TASK TO COMPLETE: The lines from the top of the records below through the one containing "Enable Make question optional checkbox" are to be transcribed exactly, and nothing else is to be added.
── DATA SHOWN
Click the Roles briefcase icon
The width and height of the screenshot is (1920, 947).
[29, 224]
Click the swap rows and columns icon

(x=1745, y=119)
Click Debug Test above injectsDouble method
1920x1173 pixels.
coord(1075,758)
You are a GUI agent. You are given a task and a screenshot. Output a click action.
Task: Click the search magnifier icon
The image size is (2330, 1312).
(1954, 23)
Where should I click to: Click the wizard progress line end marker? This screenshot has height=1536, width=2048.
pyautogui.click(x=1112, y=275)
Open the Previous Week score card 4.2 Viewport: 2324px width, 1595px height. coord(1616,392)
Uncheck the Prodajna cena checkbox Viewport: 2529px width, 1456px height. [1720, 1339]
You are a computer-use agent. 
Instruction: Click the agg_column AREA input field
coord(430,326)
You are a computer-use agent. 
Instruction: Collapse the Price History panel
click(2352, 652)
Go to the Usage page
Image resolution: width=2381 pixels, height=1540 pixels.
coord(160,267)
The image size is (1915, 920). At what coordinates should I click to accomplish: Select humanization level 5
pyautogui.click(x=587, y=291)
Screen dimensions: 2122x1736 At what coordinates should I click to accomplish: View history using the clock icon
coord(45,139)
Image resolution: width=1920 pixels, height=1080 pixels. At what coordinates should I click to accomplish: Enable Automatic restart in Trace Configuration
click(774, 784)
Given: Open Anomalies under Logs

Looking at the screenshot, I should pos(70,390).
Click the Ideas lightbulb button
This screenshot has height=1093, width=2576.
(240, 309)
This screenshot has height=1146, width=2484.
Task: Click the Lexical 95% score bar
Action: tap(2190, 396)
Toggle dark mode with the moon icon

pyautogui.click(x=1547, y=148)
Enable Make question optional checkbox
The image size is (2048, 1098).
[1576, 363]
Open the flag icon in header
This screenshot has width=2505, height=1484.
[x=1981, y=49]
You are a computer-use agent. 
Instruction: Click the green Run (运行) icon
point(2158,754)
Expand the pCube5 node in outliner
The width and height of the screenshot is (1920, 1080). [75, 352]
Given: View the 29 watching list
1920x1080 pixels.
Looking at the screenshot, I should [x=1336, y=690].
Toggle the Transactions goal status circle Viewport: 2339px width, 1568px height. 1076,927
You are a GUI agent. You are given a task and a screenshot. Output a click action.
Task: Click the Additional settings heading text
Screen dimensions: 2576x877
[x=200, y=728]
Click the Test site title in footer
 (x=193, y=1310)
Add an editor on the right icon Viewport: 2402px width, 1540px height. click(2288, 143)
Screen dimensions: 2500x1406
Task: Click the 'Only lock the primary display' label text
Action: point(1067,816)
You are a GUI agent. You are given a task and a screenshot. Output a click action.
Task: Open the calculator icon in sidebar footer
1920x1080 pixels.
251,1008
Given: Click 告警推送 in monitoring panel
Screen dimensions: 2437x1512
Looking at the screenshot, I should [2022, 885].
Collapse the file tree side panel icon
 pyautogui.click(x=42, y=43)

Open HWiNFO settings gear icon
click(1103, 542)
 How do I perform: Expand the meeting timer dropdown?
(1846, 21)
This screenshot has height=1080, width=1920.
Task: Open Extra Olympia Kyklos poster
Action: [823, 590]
────
FINAL ANSWER:
Click the Roles briefcase icon
The width and height of the screenshot is (1920, 947).
[29, 224]
Click the swap rows and columns icon

(x=1745, y=119)
Click Debug Test above injectsDouble method
1920x1173 pixels.
coord(1075,758)
You are a GUI agent. You are given a task and a screenshot. Output a click action.
Task: Click the search magnifier icon
The image size is (2330, 1312).
(1954, 23)
Where should I click to: Click the wizard progress line end marker? This screenshot has height=1536, width=2048.
pyautogui.click(x=1112, y=275)
Open the Previous Week score card 4.2 Viewport: 2324px width, 1595px height. coord(1616,392)
Uncheck the Prodajna cena checkbox Viewport: 2529px width, 1456px height. [1720, 1339]
You are a computer-use agent. 
Instruction: Click the agg_column AREA input field
coord(430,326)
You are a computer-use agent. 
Instruction: Collapse the Price History panel
click(2352, 652)
Go to the Usage page
Image resolution: width=2381 pixels, height=1540 pixels.
coord(160,267)
The image size is (1915, 920). At what coordinates should I click to accomplish: Select humanization level 5
pyautogui.click(x=587, y=291)
Screen dimensions: 2122x1736 At what coordinates should I click to accomplish: View history using the clock icon
coord(45,139)
Image resolution: width=1920 pixels, height=1080 pixels. At what coordinates should I click to accomplish: Enable Automatic restart in Trace Configuration
click(774, 784)
Given: Open Anomalies under Logs

Looking at the screenshot, I should pos(70,390).
Click the Ideas lightbulb button
This screenshot has height=1093, width=2576.
(240, 309)
This screenshot has height=1146, width=2484.
Task: Click the Lexical 95% score bar
Action: tap(2190, 396)
Toggle dark mode with the moon icon

pyautogui.click(x=1547, y=148)
Enable Make question optional checkbox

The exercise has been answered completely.